UI has less impact on poverty than some other programs, in part because spells are short (and some are in “predicable” industries like construction).
IV. Child Support
During the 1970s, 1980, and moving forward, child support enforcement has become more vigilant. In part this is in response to trends in family structure – such as the fact that nearly 30% of children currently live in single parent households – and due to the view that absent parents (rather than the government) should be responsible for the financial well-being of their children.
Table 13.6 shows percentages of poor mother that are entitled to, and collecting, child support. One surprising thing seems to be that half are not entitled to support. This is likely because those mother have not actively tried to get a court-order getting child support. Why?
● Perhaps the father is a low-earner so it isn’t worth the time.
● Perhaps the father is violent, so collecting support isn’t worth the risk.
● Perhaps the mother and father might get back together, and such legal battles would undermine that goal.
● Incentives from the welfare system – after the first $50 per month, cash welfare taxes child support payments at 100%. If this is the case, the mother very well may prefer the father to not pay (at least through formal mechanisms).

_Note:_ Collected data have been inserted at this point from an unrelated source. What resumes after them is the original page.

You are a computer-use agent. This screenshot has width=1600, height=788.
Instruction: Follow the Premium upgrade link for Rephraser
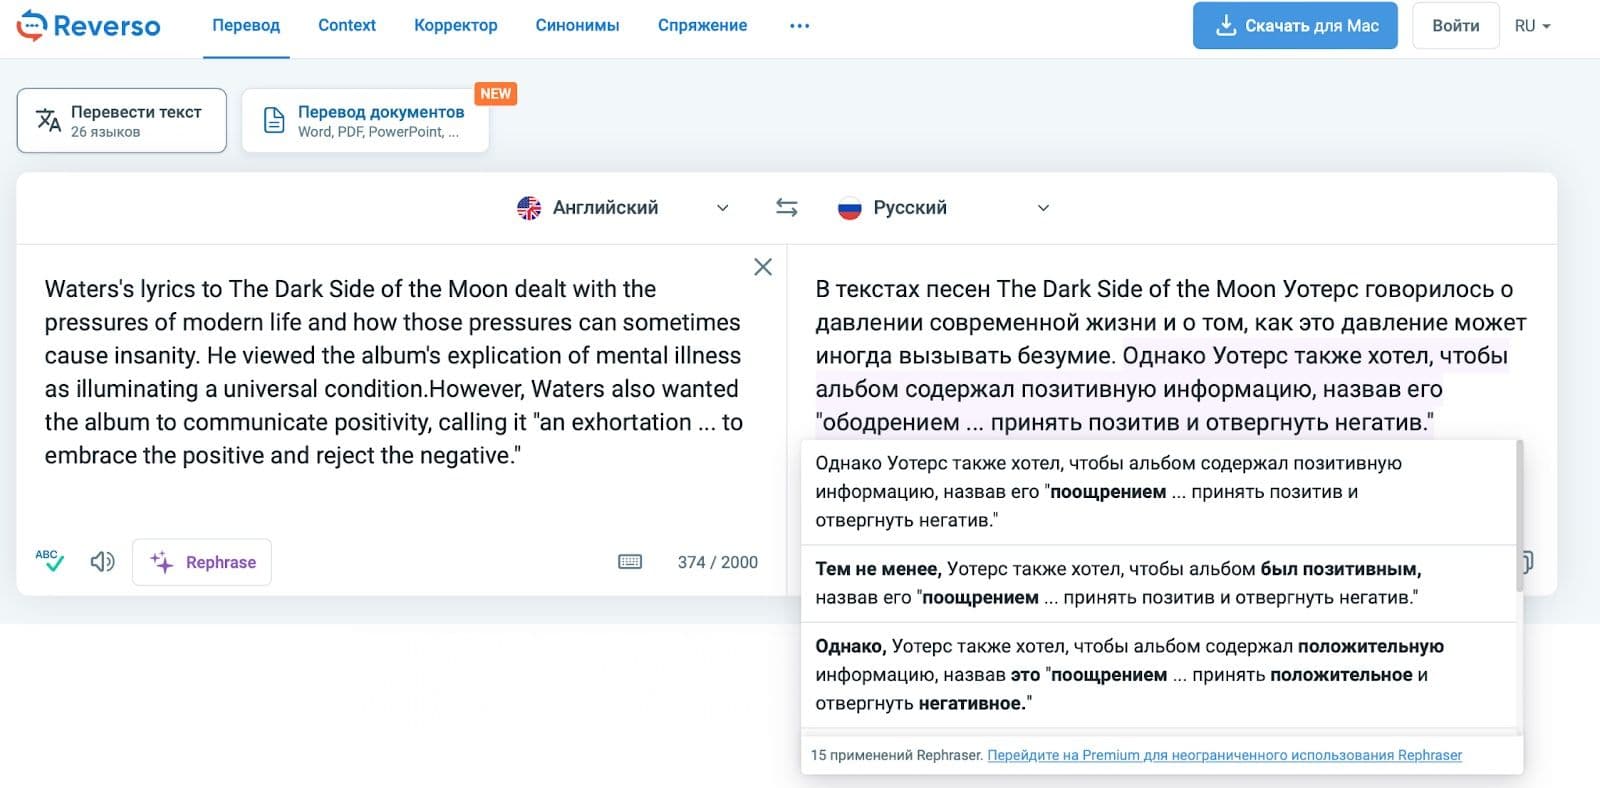coord(1224,755)
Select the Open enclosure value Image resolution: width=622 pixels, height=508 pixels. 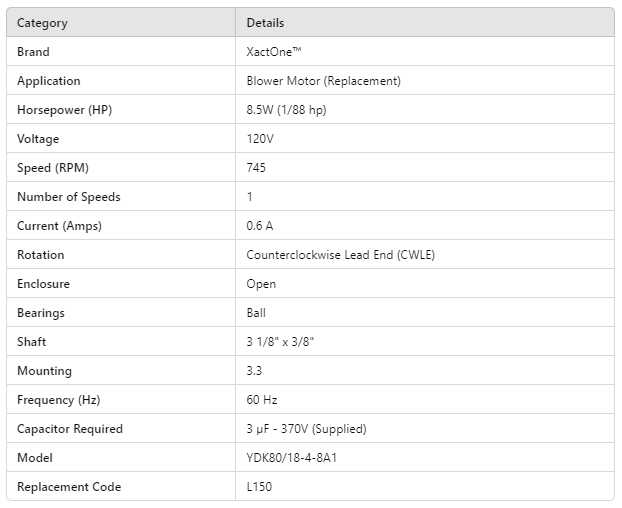(x=261, y=284)
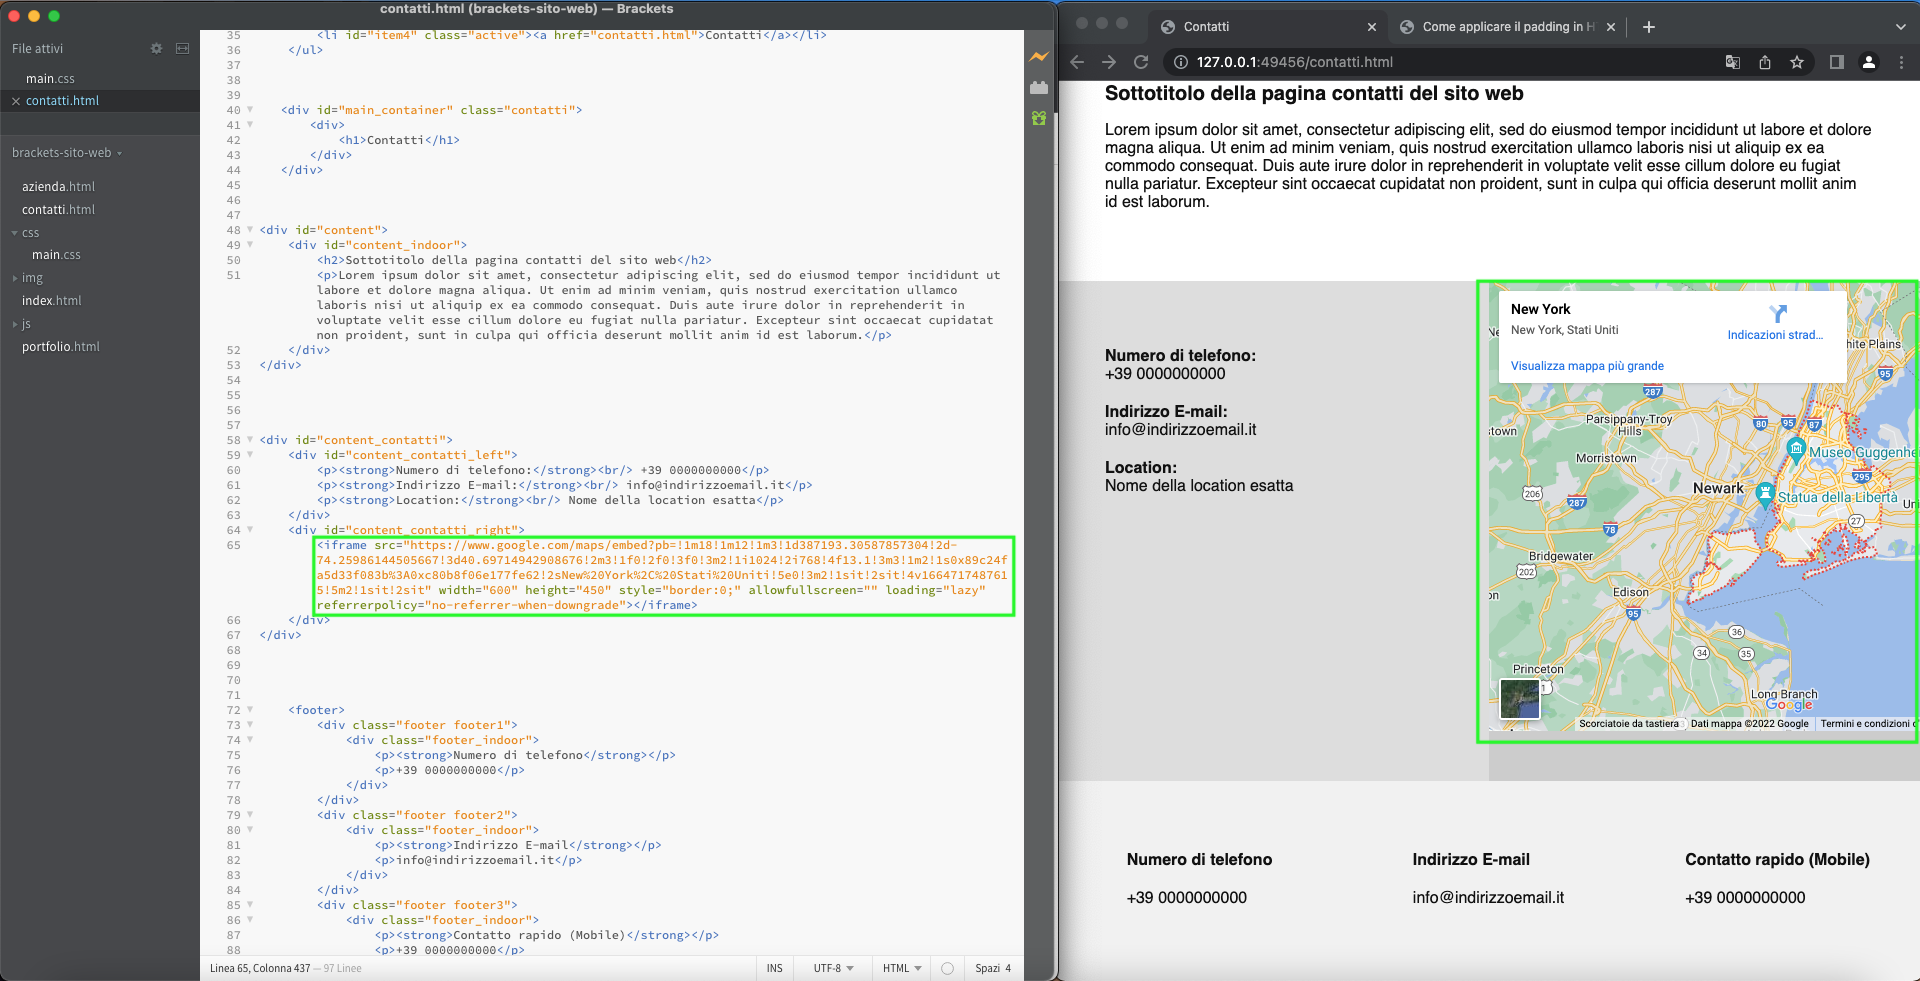Open the HTML language mode dropdown
This screenshot has width=1920, height=981.
901,968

The average amount collected is fairly small for poor mothers, but that is in part mechanically due to having “poor” in there. If a mother was collecting $35,000 from the absent father for child support, she wouldn’t be a poor mother! Hence, Schiller’s discussion on page 250 – “Yet, even if full payment had been made on those awards, only 200,000 of those families – one out of nine – would have had incomes above the poverty threshold. Hence, child-support enforcement is a fairly ineffective mechanism for reducing poverty.”
● A more convincing analysis would look at total cash income excluding child support awards.